Manche, sagt sie, wollen auch gar nicht. Sie ignorieren den Warnschuss und sind nicht gewillt, etwa ihren Fleischkonsum zu reduzieren. Wenn eine persönliche Ebene erreicht sei, müsse sie manchmal sagen: „Sie spielen Lotto mit Ihrem Leben.“ Wichtig ist zu betonen, dass gutes und gesundes Essen keine Preisfrage ist. Es sei vorstellbar, Kantinen auf vegan-vegetarische Kost umzustellen. Das wäre nicht nur deutlich günstiger, auch die Qualität würde nach oben gehen. Oft fehle aber der Wille. Dennoch: Sie ist gegen Bevormundung – die Entscheidung müsse bei den Einzelnen bleiben.
Pauline Volgmann arbeitet gern in der Rehaklinik Hohenelse. Sie schwärmt von ihrem Team, in dem jedes Mitglied seine Expertise zur Anwendung bringen kann. Die idyllische Lage und die Ruhe am Rheinsberger See seien toll. „Reha ist immer ein bisschen Käseglocke – aber es kann eine schöne Käseglocke sein“, sagt sie.
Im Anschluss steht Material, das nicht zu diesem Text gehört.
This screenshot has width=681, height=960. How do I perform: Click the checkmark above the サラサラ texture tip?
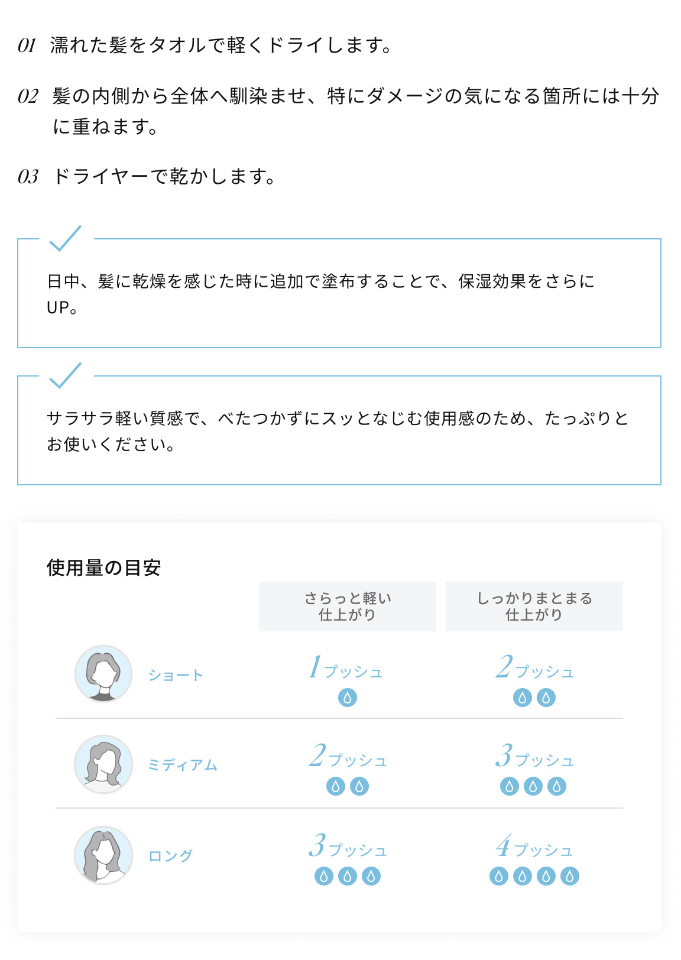tap(65, 375)
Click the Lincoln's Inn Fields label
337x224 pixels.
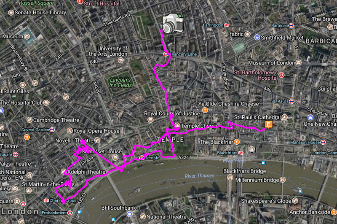pos(120,83)
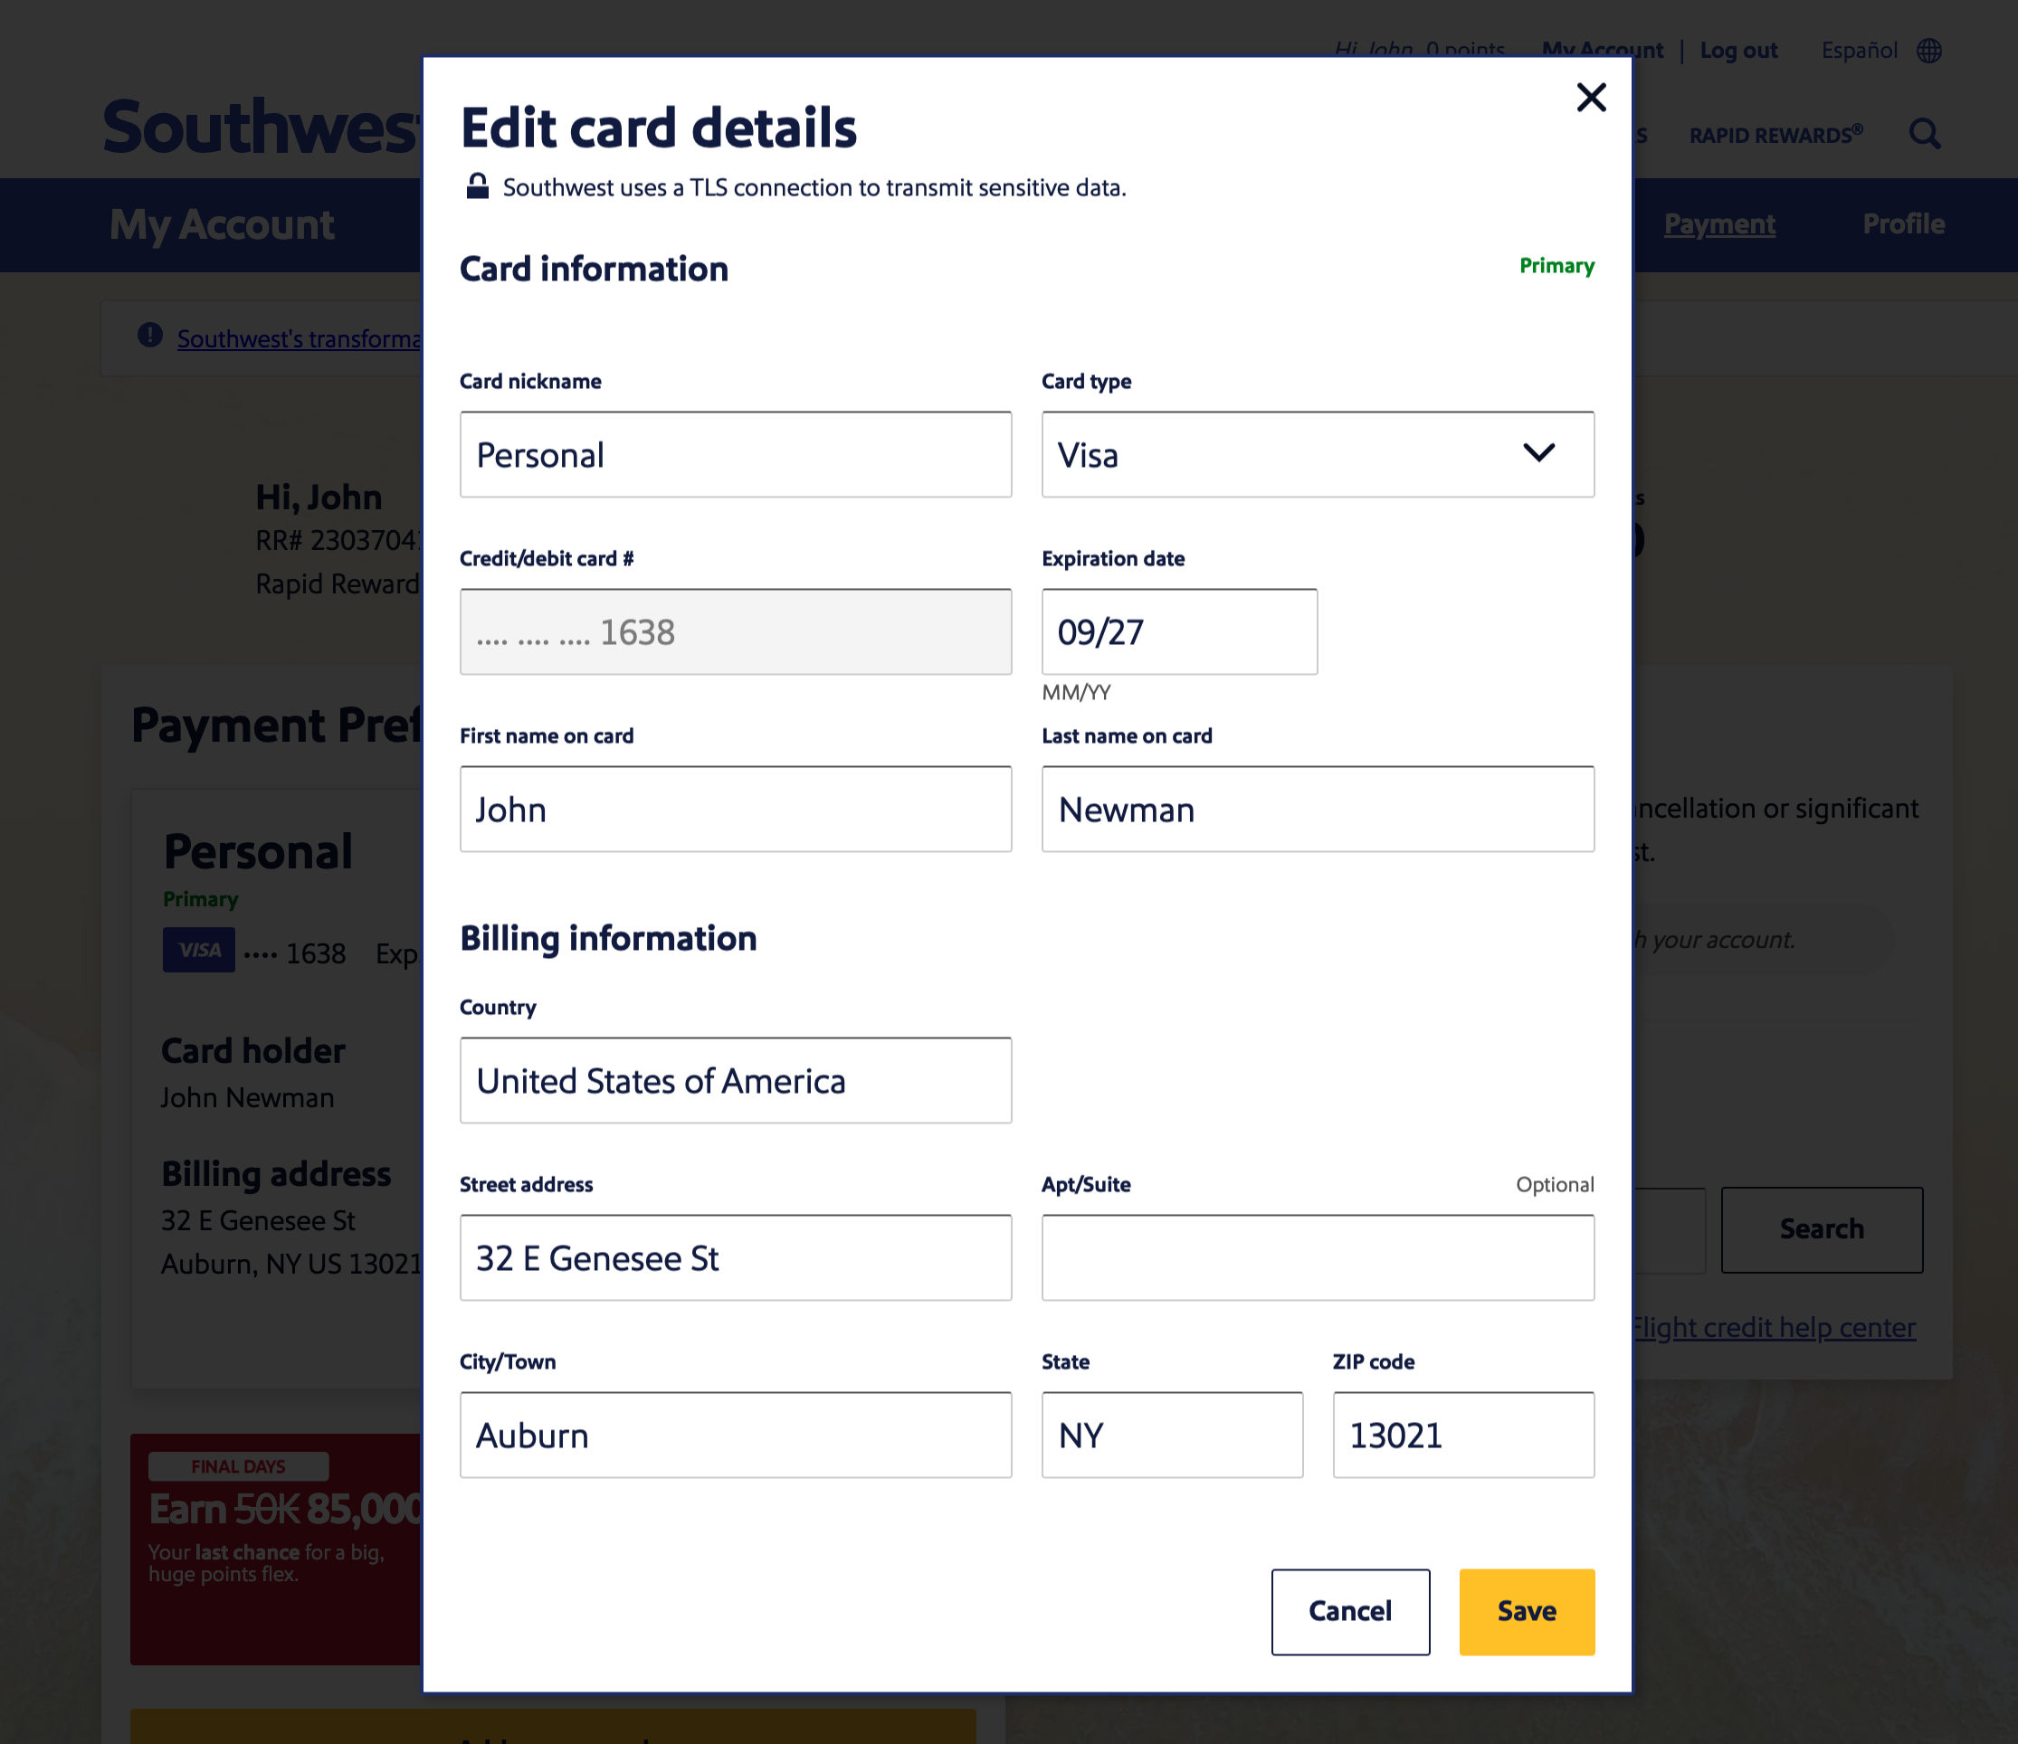
Task: Click the globe icon beside Español
Action: coord(1929,51)
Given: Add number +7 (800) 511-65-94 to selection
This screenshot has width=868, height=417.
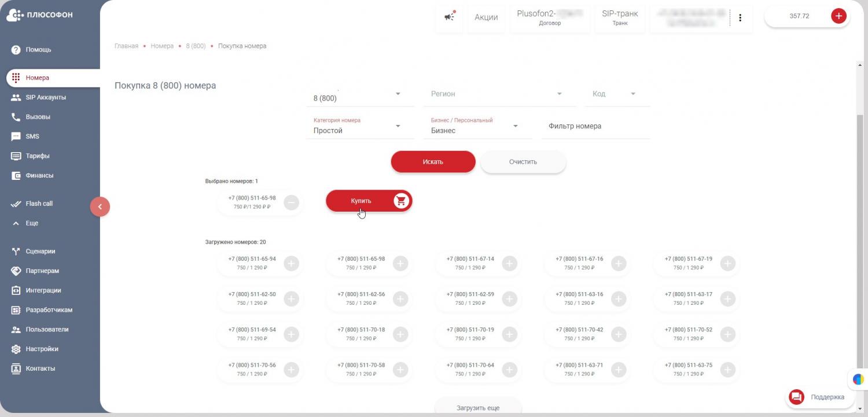Looking at the screenshot, I should point(292,264).
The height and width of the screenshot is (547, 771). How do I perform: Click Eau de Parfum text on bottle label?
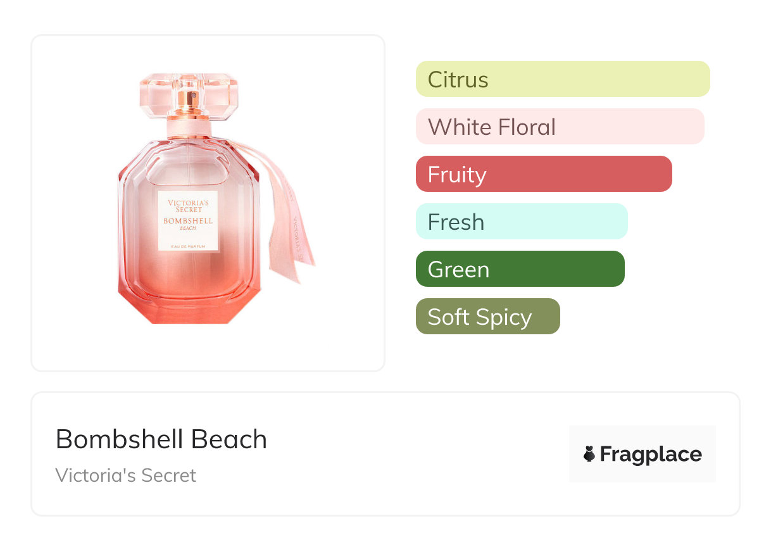point(188,246)
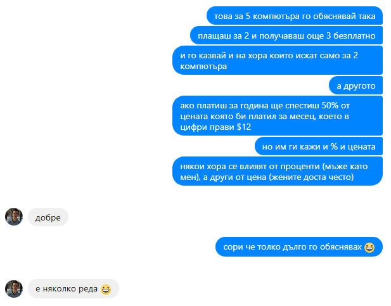Click message "плащаш за 2 и получаваш"
Image resolution: width=391 pixels, height=306 pixels.
[286, 35]
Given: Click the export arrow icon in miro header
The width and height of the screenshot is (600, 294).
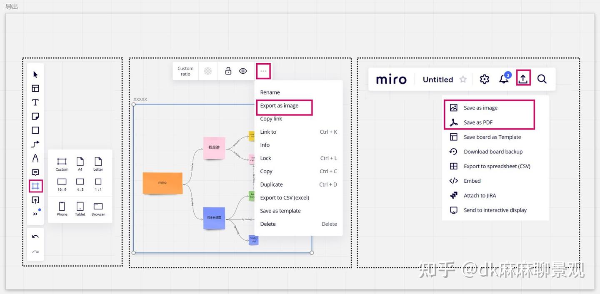Looking at the screenshot, I should click(x=523, y=78).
Nun arbeitet sie mit daran, dass Menschen mit einer ernährungsbedingten Krankheit die bestmögliche Therapie angeboten wird. „Hohenelse hat viele Zertifikate. Zum Beispiel sind wir die einzige Rehaklinik in Ostdeutschland, die von der Deutschen Diabetes Gesellschaft als ‚Exzellenzzentrum‘ zertifiziert wurde“, sagt sie. Ein bisschen Stolz schwingt auch mit.
Kidneybohnen-Brownies
Zutaten für einen kleinen Backrahmen:
Zutaten
• 1 Dose Kidneybohnen (groß)
• 175g Datteln, soft
• 40g Kakaopulver
• 50ml Kokosöl, flüssig
• 150g Zartbitterschokolade, Vanille, Honig
• 1TL Essig, neutral
• 1TL Natron
• 1TL Backpulver
• 2 Eier, Größe L
Zubereitung
1. Backofen auf 180°C Ober-/Unterhitze vorheizen und Backform mit Backpapier auslegen/einfetten.
2. Alle Zutaten, bis auf die Schokolade, in ein hohes Gefäß geben und pürieren, bis es zu einer glatten Masse wird.
3. Schokolade hacken und etwa 2/3 unter die Masse heben.
4. Teig in die Backform füllen und die übrige Schokolade drüberstreuen.
5. Brownies etwa 30 bis 35 Minuten backen.
Tipps
Abhängig von der Süße der Datteln mit Honig nachsüßen. Nüsse sind auch ein ideales Topping.